__EXERCISE INSTRUCTIONS__
Write out the whole listing again, exactly.

+-------+

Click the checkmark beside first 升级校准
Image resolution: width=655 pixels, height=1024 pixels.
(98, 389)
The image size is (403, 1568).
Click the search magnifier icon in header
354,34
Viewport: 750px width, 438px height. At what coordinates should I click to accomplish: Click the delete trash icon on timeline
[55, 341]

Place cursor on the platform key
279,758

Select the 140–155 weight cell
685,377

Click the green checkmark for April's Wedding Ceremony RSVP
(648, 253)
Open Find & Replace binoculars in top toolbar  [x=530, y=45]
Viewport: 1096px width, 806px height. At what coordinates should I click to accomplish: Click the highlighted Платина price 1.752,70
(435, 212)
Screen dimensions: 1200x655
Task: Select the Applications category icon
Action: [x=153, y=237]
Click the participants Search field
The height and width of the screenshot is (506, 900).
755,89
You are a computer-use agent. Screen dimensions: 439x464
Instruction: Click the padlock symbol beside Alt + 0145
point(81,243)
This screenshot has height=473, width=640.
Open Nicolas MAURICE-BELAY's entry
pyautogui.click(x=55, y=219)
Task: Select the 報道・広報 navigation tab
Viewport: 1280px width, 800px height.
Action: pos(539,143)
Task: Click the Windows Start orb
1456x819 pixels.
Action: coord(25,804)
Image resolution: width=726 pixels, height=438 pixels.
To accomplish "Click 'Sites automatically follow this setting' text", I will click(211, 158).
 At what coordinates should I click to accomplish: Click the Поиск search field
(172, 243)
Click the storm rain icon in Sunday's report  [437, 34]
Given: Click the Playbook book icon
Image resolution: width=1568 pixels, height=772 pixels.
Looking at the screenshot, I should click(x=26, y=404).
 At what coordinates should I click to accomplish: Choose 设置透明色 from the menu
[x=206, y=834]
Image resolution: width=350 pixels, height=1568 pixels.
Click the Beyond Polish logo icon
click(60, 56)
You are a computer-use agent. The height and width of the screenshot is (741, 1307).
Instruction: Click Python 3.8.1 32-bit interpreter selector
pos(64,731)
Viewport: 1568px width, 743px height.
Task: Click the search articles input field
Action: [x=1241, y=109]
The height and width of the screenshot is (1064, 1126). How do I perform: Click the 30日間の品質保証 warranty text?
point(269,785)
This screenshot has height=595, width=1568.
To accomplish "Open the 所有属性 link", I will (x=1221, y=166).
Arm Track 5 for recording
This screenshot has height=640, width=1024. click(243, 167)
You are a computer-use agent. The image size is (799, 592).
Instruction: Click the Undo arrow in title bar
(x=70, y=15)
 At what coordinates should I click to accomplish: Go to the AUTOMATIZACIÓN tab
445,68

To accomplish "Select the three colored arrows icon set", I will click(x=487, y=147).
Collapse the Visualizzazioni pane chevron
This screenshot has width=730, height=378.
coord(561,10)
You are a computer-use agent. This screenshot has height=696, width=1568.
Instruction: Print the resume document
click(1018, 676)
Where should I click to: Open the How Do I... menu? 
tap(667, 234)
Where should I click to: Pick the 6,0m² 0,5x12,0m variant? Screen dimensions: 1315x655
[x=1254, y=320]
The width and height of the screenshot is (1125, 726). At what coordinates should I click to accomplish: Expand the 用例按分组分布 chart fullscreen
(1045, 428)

+-------+

__SOLUTION TO THIS PROBLEM__
Click the checkmark beside first 升级校准
Image resolution: width=655 pixels, height=1024 pixels.
(98, 389)
The image size is (403, 1568).
Click the search magnifier icon in header
354,34
Viewport: 750px width, 438px height. At what coordinates should I click to accomplish: Click the delete trash icon on timeline
[55, 341]

Place cursor on the platform key
279,758

Select the 140–155 weight cell
685,377

Click the green checkmark for April's Wedding Ceremony RSVP
(648, 253)
Open Find & Replace binoculars in top toolbar  [x=530, y=45]
Viewport: 1096px width, 806px height. At what coordinates should I click to accomplish: Click the highlighted Платина price 1.752,70
(435, 212)
Screen dimensions: 1200x655
Task: Select the Applications category icon
Action: [x=153, y=237]
Click the participants Search field
The height and width of the screenshot is (506, 900).
755,89
You are a computer-use agent. Screen dimensions: 439x464
Instruction: Click the padlock symbol beside Alt + 0145
point(81,243)
This screenshot has height=473, width=640.
Open Nicolas MAURICE-BELAY's entry
pyautogui.click(x=55, y=219)
Task: Select the 報道・広報 navigation tab
Viewport: 1280px width, 800px height.
Action: pos(539,143)
Task: Click the Windows Start orb
1456x819 pixels.
Action: coord(25,804)
Image resolution: width=726 pixels, height=438 pixels.
To accomplish "Click 'Sites automatically follow this setting' text", I will click(211, 158).
 At what coordinates should I click to accomplish: Click the Поиск search field
(172, 243)
Click the storm rain icon in Sunday's report  [437, 34]
Given: Click the Playbook book icon
Image resolution: width=1568 pixels, height=772 pixels.
Looking at the screenshot, I should click(x=26, y=404).
 At what coordinates should I click to accomplish: Choose 设置透明色 from the menu
[x=206, y=834]
Image resolution: width=350 pixels, height=1568 pixels.
Click the Beyond Polish logo icon
click(60, 56)
You are a computer-use agent. The height and width of the screenshot is (741, 1307).
Instruction: Click Python 3.8.1 32-bit interpreter selector
pos(64,731)
Viewport: 1568px width, 743px height.
Task: Click the search articles input field
Action: [x=1241, y=109]
The height and width of the screenshot is (1064, 1126). How do I perform: Click the 30日間の品質保証 warranty text?
point(269,785)
This screenshot has height=595, width=1568.
To accomplish "Open the 所有属性 link", I will (x=1221, y=166).
Arm Track 5 for recording
This screenshot has height=640, width=1024. click(243, 167)
You are a computer-use agent. The image size is (799, 592).
Instruction: Click the Undo arrow in title bar
(x=70, y=15)
 At what coordinates should I click to accomplish: Go to the AUTOMATIZACIÓN tab
445,68

To accomplish "Select the three colored arrows icon set", I will click(x=487, y=147).
Collapse the Visualizzazioni pane chevron
This screenshot has width=730, height=378.
coord(561,10)
You are a computer-use agent. This screenshot has height=696, width=1568.
Instruction: Print the resume document
click(1018, 676)
Where should I click to: Open the How Do I... menu? 
tap(667, 234)
Where should I click to: Pick the 6,0m² 0,5x12,0m variant? Screen dimensions: 1315x655
[x=1254, y=320]
The width and height of the screenshot is (1125, 726). At what coordinates should I click to accomplish: Expand the 用例按分组分布 chart fullscreen
(1045, 428)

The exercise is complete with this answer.